** ENTRIES PROVIDED follows **

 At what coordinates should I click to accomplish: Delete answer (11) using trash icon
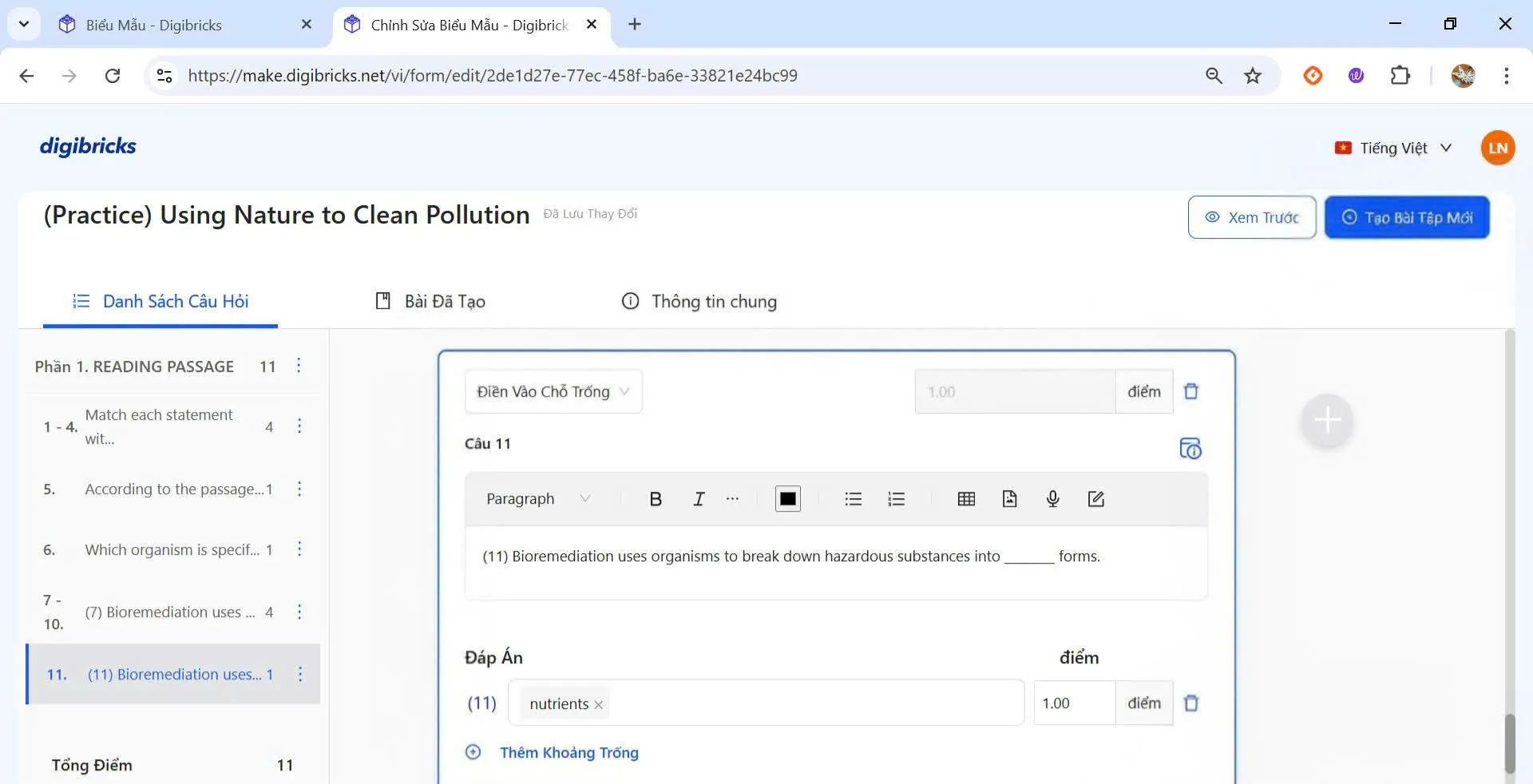(x=1190, y=703)
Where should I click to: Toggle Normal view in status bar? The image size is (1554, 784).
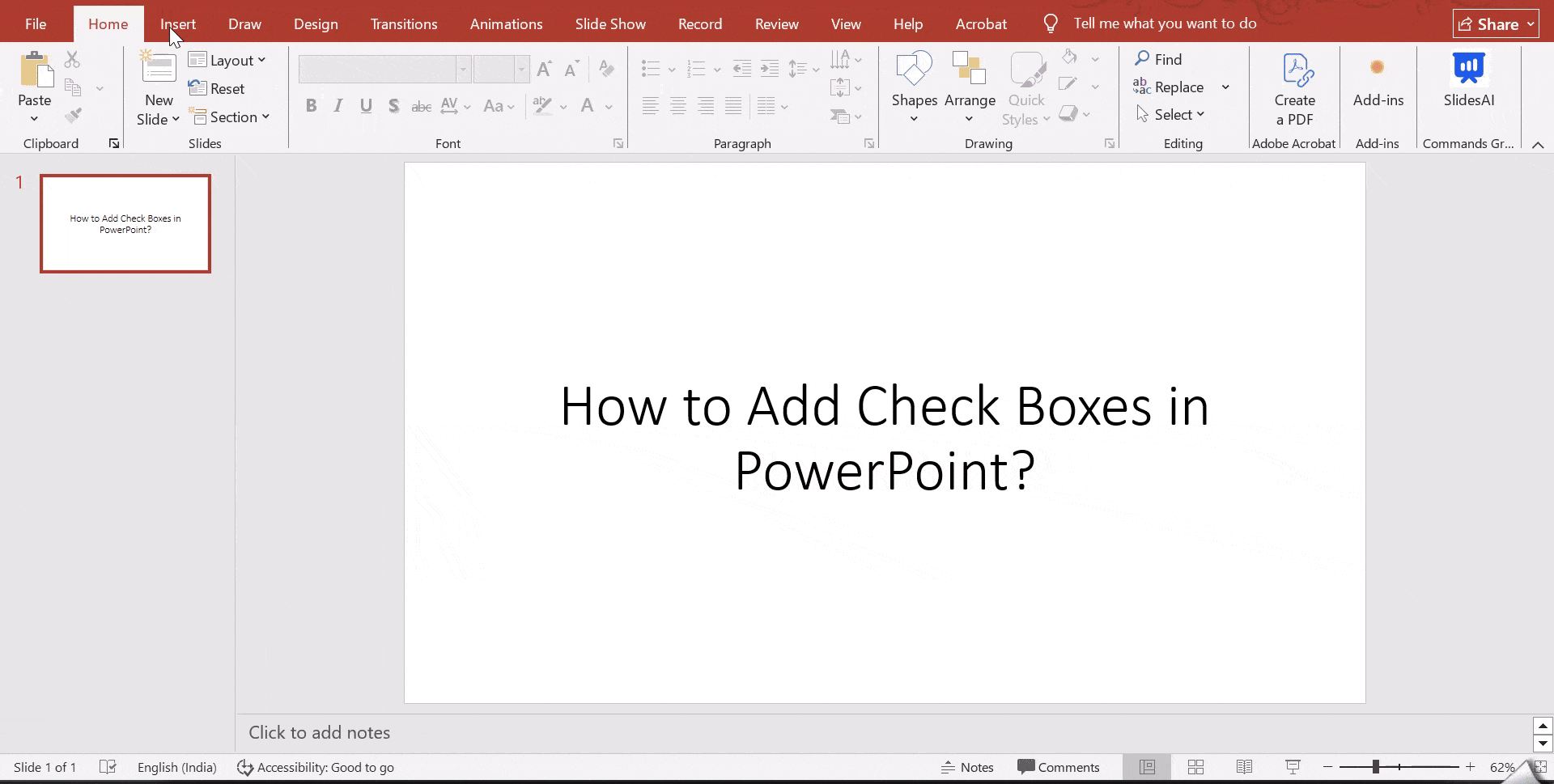pyautogui.click(x=1147, y=767)
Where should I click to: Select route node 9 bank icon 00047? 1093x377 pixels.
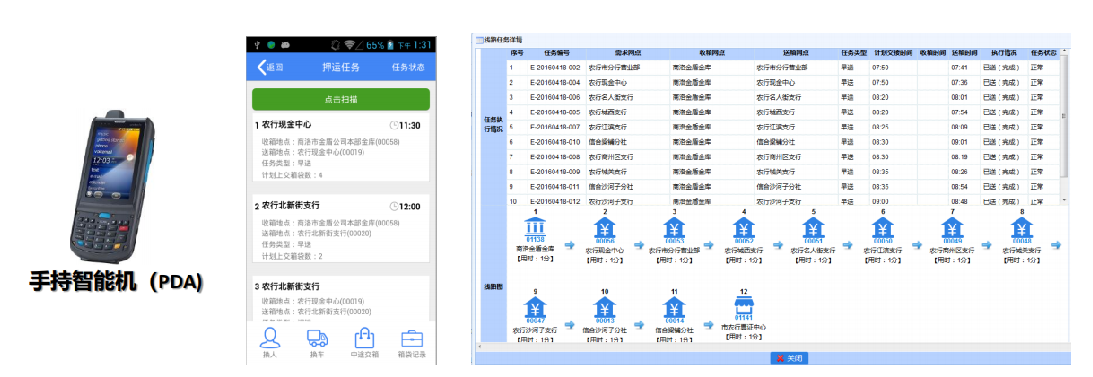point(535,309)
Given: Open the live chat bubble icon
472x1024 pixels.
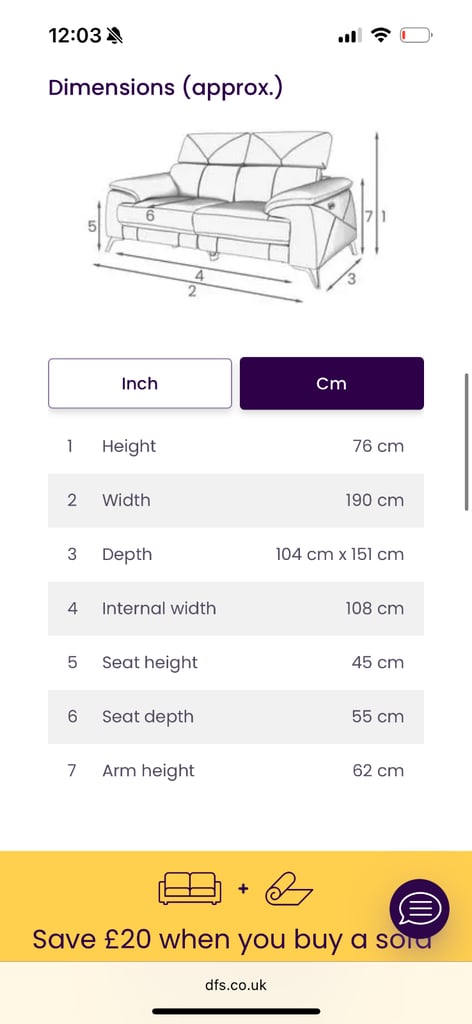Looking at the screenshot, I should pyautogui.click(x=419, y=908).
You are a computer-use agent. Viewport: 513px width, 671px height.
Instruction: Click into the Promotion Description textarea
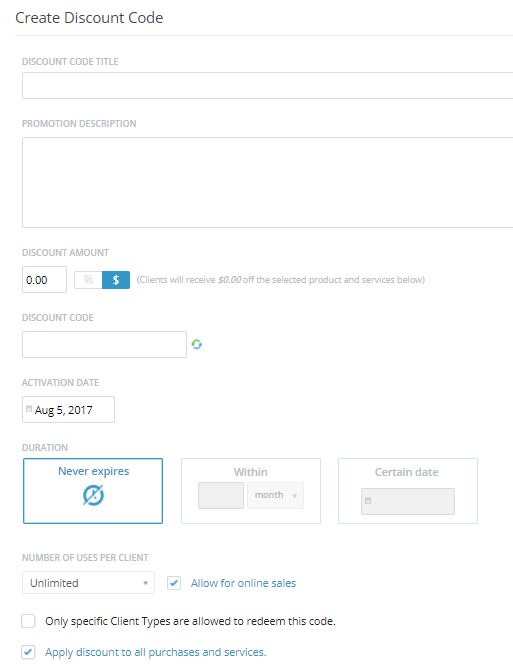coord(267,182)
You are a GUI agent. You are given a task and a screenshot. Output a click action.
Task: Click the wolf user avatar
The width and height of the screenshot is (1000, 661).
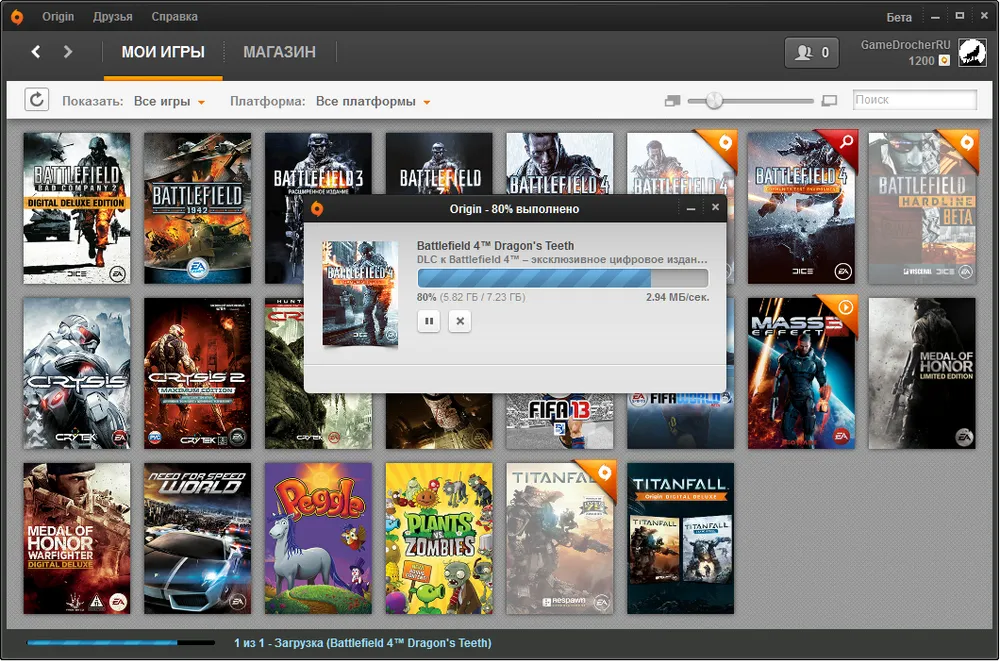(971, 52)
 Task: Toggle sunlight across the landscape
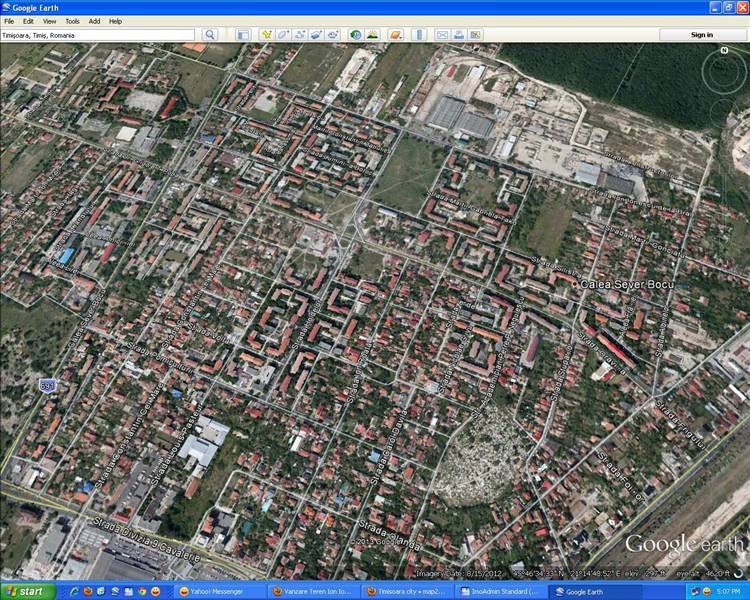click(372, 35)
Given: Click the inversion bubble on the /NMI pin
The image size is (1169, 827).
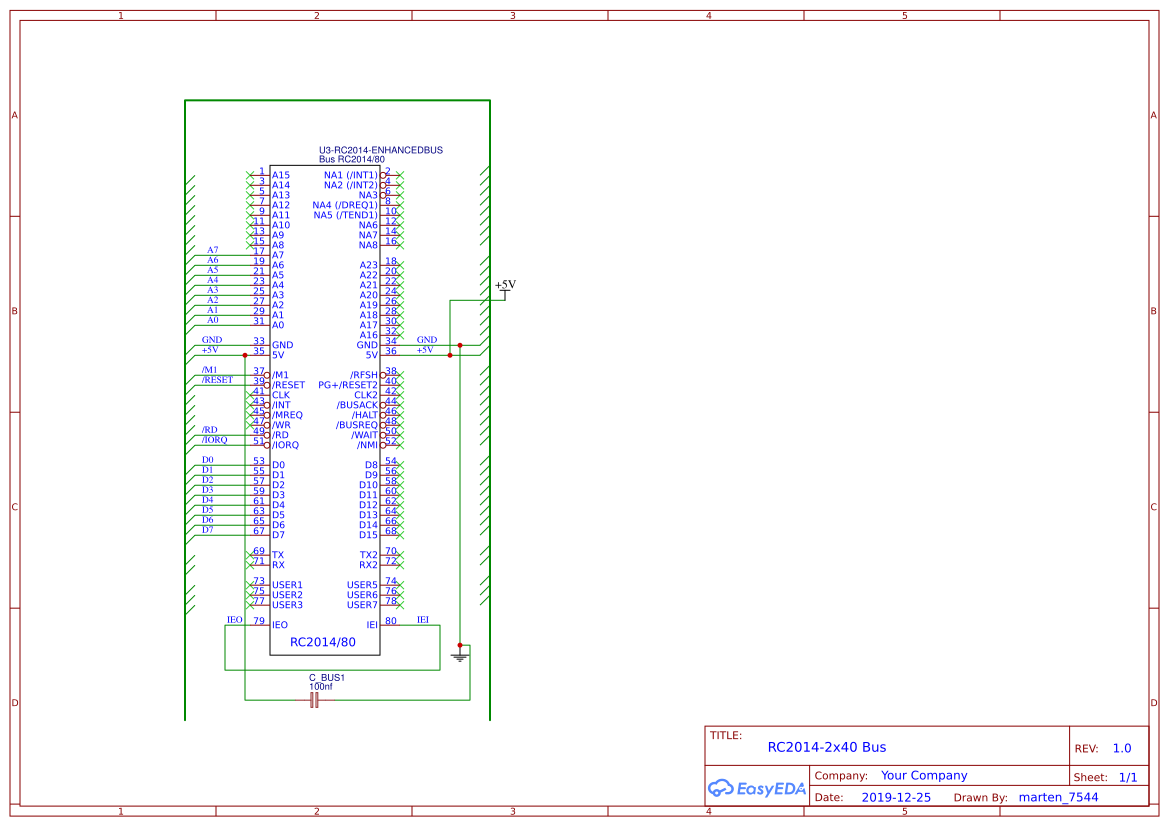Looking at the screenshot, I should click(382, 445).
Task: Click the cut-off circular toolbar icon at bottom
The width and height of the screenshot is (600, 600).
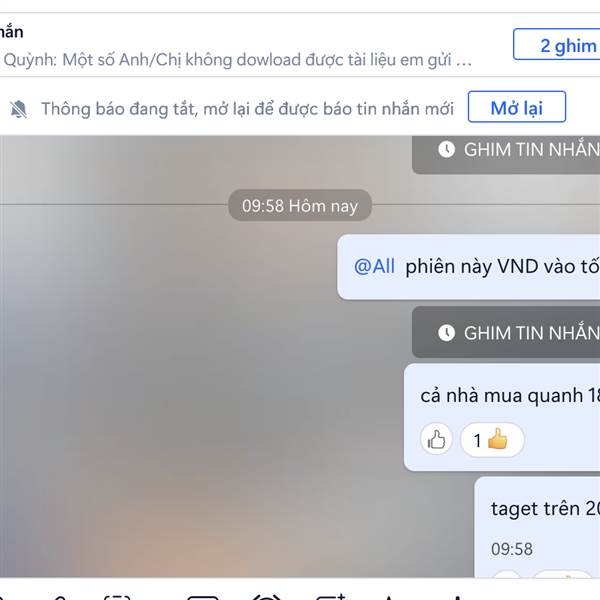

** End of ENTRIES PROVIDED **

Exactly repeat the data above; the pictures do not belong in your copy.

__ANSWER AREA__:
 At what coordinates should I click to accomplish: Delete answer (11) using trash icon
(x=1190, y=703)
Where should I click to: Toggle Normal view in status bar? The image size is (1554, 784).
pyautogui.click(x=1147, y=767)
Where should I click to: Select route node 9 bank icon 00047? 1093x377 pixels.
point(535,309)
Given: Open the live chat bubble icon
472x1024 pixels.
Looking at the screenshot, I should pyautogui.click(x=419, y=908).
You are a computer-use agent. Viewport: 513px width, 671px height.
Instruction: Click into the Promotion Description textarea
coord(267,182)
You are a GUI agent. You are given a task and a screenshot. Output a click action.
Task: Click the wolf user avatar
The width and height of the screenshot is (1000, 661).
(971, 52)
 Task: Toggle sunlight across the landscape
click(372, 35)
Given: Click the inversion bubble on the /NMI pin
The image size is (1169, 827).
Looking at the screenshot, I should click(382, 445).
Task: Click the cut-off circular toolbar icon at bottom
The width and height of the screenshot is (600, 600).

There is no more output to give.